= DATA TO PROCESS =
————————
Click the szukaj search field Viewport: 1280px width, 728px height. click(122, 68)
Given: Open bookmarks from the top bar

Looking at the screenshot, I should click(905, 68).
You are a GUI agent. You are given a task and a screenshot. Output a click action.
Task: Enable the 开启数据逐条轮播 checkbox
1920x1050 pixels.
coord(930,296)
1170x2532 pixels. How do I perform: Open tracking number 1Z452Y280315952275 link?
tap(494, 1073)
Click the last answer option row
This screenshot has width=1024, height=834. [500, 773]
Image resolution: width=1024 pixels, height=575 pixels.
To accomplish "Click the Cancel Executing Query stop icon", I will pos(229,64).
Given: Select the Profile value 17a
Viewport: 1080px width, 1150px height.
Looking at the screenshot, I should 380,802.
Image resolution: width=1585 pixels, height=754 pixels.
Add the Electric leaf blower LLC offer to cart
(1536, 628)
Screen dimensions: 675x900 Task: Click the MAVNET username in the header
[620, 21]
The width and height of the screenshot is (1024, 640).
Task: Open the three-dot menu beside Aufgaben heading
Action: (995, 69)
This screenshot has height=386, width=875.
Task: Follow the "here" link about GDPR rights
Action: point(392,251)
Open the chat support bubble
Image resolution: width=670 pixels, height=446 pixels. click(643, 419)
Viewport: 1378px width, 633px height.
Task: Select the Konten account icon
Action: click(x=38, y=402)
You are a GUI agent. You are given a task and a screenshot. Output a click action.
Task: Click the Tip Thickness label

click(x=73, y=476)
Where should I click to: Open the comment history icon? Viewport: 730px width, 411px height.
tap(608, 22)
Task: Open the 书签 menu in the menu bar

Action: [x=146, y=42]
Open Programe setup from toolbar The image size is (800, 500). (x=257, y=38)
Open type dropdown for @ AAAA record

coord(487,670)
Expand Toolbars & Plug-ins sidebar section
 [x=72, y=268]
————————
= YOUR INSTRUCTIONS =
"Open Programe setup" marks the first line to print; reproduce that line and every line after it through the end of the listing above.

= RESULT OF THE TASK =
Open Programe setup from toolbar The image size is (800, 500). (x=257, y=38)
Open type dropdown for @ AAAA record

coord(487,670)
Expand Toolbars & Plug-ins sidebar section
 [x=72, y=268]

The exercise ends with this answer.